The call for direct elections to the PNC is based on years of campaigning and organising amongst Palestinians across the world, seeking a representative national institution that reflects the demands and positions of its people. It is based on three components: (1) a popular demand around which Palestinian communities in the homeland and shatat have mobilized, (2) the nationally expressed consensus and (3) the official policy of the PLO, and the National Reconciliation Committee comprised of all the parties. The basis for the demand lies in the PLO’s own fundamental laws; national positions such as the Prisoners Document of 2006, the various agreements of the National Reconciliation Committee in Cairo in 2010, 2011, and 2012; and the demands from hundreds of public meetings convened by Palestinians in the shatat, during earlier refugee mobilisations from 2003 to 2006.

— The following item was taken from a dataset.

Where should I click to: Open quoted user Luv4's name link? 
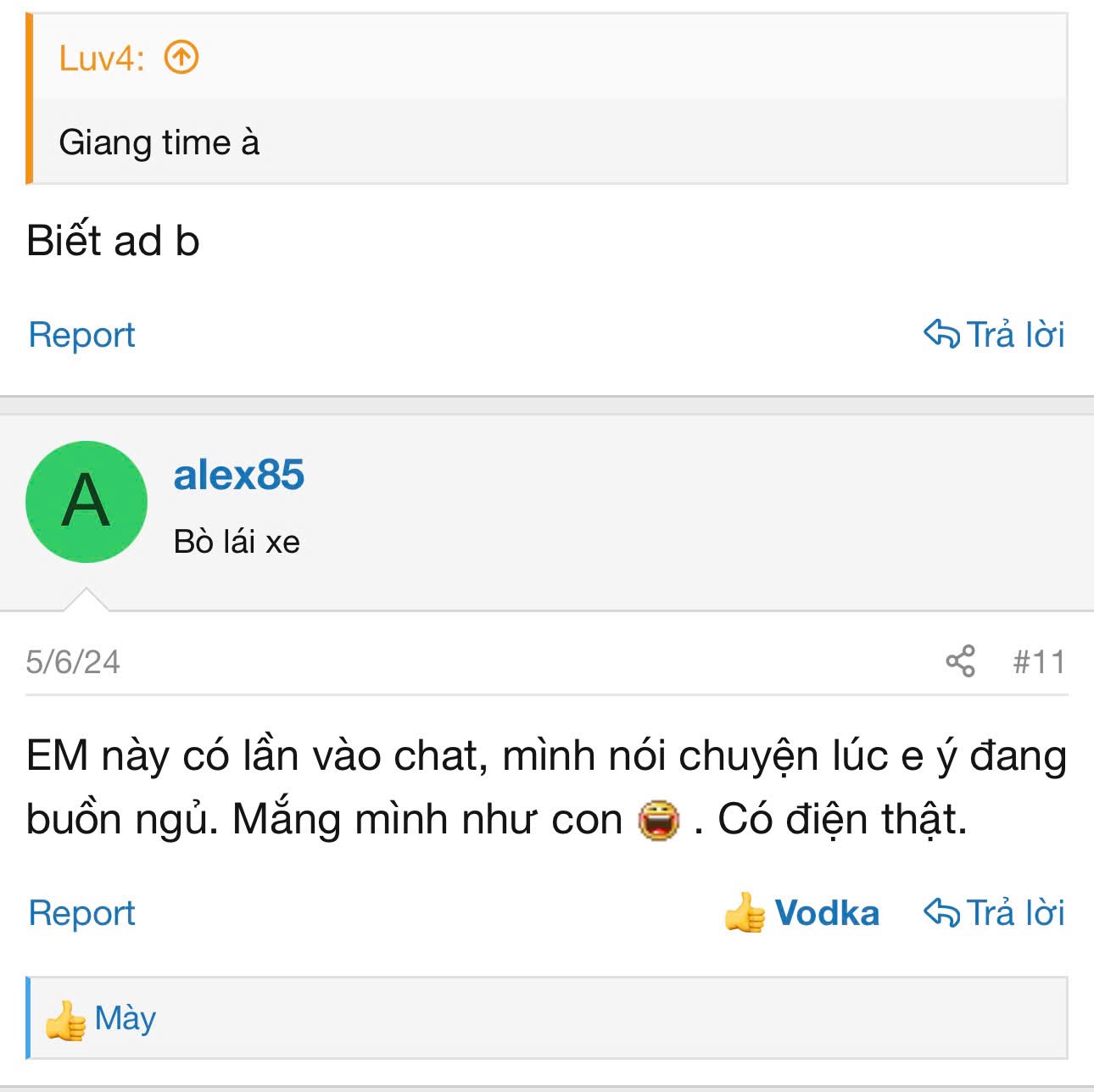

After the Oslo Accords of 1993, the PLO Executive Committee negotiated the establishment of the Palestinian Authority, later known as the Palestine National Authority (PA or PNA). It was designed as a short-term, interim administrative entity under the authority of the PLO, charged with limited governance of certain areas of the occupied West Bank and Gaza Strip that were placed under Palestinian responsibility. The PLO remains the sole legitimate representative of the entire Palestinian people, and the official representative of their rights at the UN and other international fora. In 1996 the Palestinian Legislative Council (PLC) was created for the West Bank and Gaza Strip, and those elected to it were incorporated into the structure of the PNC, and represent that geographic sector of the Palestinian people in it. Most Palestinians eligible to vote in these areas registered with the Central Elections Commission (CEC), whose mandate is restricted to register Palestinians in the areas of Palestine occupied in 1967. There is now a comprehensive register for Palestinian voters for PLC elections in the Palestinian territories occupied in 1967, but no voter register for Palestinians outside those areas, where the majority of Palestinians currently live.
The PNC is the parliament of the Palestinian Liberation Organisation (PLO). It is the supreme legislative body representing the Palestinian people both inside and outside of Palestine. Its role is to represent all Palestinians in their current locations: the Palestinians of the shatat, as well as Palestinians within historic Palestine. It is where the decisions on national strategies and priorities are debated and made. The Charter of the PLO stipulates that there should be direct elections to the PNC, although they have never taken place.